SOAL SINGKAT: Lanjutkan teks bacaan tentang hijrah Nabi Muhammad, dimulai setelah kalimat terakhir yang ditampilkan.

TEKS BACAAN:
····················

Oleh: Ahmad Kholas Syihab*
Kata hijrah terilhami oleh peristiwa perpindahan Nabi Muhammad dari Mekah menuju Yatsrib (Madinah). Pindahnya Nabi membawa dampak bagi perkembangan Islam di tanah Arab sampai pada puncaknya peristiwa Fathu Makkah (pembebasan Makkah). Hal itu menjadi sebuah pembuktian bahwa kepindahan Nabi bukanlah sebuah pelarian, melainkan sebuah strategi dakwah dengan damai.
Namun, ada satu hal yang luput dari pemahaman seseorang tentang hijrah. Hijrah Nabi tidak hanya dalam misi untuk penyebaran agama, namun juga misi sosial. Terbukti hal pertama yang dilakukan nabi ialah mempersaudarakan dua kelompok besar, yaitu kelompok Muhajirin (orang-orang yang hijrah dari kota Makkah) dan kelompok Anshar (yaitu penduduk kota Madinah).

····················

BUTIR YANG DIBERIKAN:
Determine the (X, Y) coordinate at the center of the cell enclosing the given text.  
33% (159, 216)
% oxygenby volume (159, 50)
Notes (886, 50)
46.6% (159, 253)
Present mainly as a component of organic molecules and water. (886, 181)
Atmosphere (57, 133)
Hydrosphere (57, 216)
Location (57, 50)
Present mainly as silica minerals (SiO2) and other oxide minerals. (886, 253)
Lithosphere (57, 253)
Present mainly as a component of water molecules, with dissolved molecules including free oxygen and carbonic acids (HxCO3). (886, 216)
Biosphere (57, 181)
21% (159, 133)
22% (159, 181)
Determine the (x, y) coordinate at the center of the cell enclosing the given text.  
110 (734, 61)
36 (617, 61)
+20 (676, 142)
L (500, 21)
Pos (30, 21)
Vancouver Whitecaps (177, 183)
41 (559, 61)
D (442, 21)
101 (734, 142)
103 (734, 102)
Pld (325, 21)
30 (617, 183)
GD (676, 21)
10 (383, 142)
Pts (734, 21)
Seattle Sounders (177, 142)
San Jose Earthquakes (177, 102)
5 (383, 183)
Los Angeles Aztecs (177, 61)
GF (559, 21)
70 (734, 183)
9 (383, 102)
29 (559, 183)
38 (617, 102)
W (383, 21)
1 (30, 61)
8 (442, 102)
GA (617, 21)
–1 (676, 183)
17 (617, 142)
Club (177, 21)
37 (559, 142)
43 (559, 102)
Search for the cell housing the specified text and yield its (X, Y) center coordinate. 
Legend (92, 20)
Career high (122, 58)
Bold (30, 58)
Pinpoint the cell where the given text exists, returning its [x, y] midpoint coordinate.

····················

JAWABAN:
Tindakan Rasulullah SAW yang kedua ialah mengeratkan persaudaraan di antara kabilah-kabilah tadi menuju keharmonisan pergaulan. Langkah Nabi selanjutnya ialah menerapkan hukum yang diajarkan Allah secara bertahap. Nabi, dalam menghadapi masyarakat yang plural, tidak melangkah cenderung ingin mengubah dengan cepat, melainkan secara bertahap.
Maka hijrah tidak boleh hanya terpaku pada bagaimana kita hidup lebih agamis kemudian melalaikan misi sosial. Hijrah juga bukan sekadar berjilbab lebar-lebar, berjenggot lebat-lebat, mengubah foto profil sosmed menjadi blur atau sering share kutipan-kutipan tausyiah dari ustaz idolanya. Lebih dari itu, hakikat hijrah adalah meninggalkan berbagai larangan agama. Baik larangan yang bersifat lahiriah maupun yang bersifat batiniah.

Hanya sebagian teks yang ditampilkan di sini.